(Collected data entries)
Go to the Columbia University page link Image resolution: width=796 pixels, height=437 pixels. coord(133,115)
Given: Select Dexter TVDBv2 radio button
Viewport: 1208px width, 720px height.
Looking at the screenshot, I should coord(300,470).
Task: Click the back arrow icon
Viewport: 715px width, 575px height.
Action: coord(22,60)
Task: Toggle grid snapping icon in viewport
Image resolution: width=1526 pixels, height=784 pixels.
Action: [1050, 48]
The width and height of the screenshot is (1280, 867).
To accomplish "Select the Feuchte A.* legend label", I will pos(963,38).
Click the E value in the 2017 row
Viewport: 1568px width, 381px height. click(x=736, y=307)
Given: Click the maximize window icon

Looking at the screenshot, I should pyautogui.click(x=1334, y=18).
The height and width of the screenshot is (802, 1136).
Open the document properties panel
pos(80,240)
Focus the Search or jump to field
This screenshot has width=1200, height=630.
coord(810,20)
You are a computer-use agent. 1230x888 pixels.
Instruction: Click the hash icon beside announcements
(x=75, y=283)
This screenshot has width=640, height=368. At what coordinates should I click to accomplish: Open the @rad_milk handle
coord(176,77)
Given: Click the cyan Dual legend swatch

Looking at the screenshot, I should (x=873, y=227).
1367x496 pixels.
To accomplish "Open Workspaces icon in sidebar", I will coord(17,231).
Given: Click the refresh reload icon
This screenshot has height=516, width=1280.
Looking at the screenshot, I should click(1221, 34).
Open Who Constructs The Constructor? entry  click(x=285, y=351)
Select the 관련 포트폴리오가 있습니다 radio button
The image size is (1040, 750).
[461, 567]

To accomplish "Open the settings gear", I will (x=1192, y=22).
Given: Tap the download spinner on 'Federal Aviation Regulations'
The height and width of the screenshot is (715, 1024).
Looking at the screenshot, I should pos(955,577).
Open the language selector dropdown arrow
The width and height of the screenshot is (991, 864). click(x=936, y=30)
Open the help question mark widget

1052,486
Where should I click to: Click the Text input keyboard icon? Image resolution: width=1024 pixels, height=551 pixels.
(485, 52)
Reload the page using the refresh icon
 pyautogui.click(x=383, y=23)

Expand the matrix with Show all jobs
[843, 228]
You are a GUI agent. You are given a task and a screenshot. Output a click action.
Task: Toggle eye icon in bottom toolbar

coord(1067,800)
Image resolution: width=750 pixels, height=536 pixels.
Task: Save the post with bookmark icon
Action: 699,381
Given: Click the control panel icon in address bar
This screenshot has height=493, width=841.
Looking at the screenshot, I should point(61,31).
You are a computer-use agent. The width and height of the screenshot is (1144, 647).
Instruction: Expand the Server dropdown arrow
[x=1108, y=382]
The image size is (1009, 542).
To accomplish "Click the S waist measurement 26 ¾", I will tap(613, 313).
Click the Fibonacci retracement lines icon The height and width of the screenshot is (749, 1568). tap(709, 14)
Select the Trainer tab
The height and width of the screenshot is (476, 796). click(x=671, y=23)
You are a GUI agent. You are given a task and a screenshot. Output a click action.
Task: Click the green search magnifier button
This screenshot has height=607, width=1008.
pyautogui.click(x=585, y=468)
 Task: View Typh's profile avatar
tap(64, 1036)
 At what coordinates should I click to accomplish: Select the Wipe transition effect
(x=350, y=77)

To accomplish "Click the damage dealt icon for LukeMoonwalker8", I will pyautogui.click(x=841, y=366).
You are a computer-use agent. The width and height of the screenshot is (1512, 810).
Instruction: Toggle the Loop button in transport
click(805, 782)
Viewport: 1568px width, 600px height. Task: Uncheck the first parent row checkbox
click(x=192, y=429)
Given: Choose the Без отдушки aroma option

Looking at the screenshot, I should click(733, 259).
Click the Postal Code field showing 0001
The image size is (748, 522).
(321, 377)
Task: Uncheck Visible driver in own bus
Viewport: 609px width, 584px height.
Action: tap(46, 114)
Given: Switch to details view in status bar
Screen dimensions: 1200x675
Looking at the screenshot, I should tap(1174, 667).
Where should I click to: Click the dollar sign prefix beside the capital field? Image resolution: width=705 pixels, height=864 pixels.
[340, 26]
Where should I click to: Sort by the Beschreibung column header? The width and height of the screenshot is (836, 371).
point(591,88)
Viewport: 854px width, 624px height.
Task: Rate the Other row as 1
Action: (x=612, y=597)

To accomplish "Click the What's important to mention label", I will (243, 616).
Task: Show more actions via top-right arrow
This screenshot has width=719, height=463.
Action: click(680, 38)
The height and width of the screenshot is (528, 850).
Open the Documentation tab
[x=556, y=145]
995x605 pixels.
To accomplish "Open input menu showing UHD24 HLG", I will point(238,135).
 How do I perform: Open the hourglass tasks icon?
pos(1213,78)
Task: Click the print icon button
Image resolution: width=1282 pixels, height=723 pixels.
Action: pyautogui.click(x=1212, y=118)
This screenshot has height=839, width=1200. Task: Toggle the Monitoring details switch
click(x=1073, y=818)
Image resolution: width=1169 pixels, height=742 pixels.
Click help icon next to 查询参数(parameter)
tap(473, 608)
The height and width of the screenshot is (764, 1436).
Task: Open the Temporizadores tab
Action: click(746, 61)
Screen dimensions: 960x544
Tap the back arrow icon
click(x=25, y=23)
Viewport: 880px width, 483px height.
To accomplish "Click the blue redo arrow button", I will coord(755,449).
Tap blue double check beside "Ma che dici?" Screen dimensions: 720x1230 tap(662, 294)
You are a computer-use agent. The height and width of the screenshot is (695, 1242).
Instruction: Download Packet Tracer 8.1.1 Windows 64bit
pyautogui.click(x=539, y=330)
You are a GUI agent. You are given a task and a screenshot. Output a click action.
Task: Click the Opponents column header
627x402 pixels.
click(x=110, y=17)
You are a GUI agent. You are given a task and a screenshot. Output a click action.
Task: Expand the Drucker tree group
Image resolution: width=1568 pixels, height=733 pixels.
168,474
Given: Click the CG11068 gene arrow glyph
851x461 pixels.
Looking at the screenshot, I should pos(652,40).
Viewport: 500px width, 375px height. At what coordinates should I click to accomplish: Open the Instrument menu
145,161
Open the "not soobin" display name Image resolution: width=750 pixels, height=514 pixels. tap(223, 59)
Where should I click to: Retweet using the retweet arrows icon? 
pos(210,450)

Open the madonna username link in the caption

** Required work **
Copy each line from the records above that includes the string "radio".

** Output of the exercise **
Given: Select Dexter TVDBv2 radio button
Select the 관련 포트폴리오가 있습니다 radio button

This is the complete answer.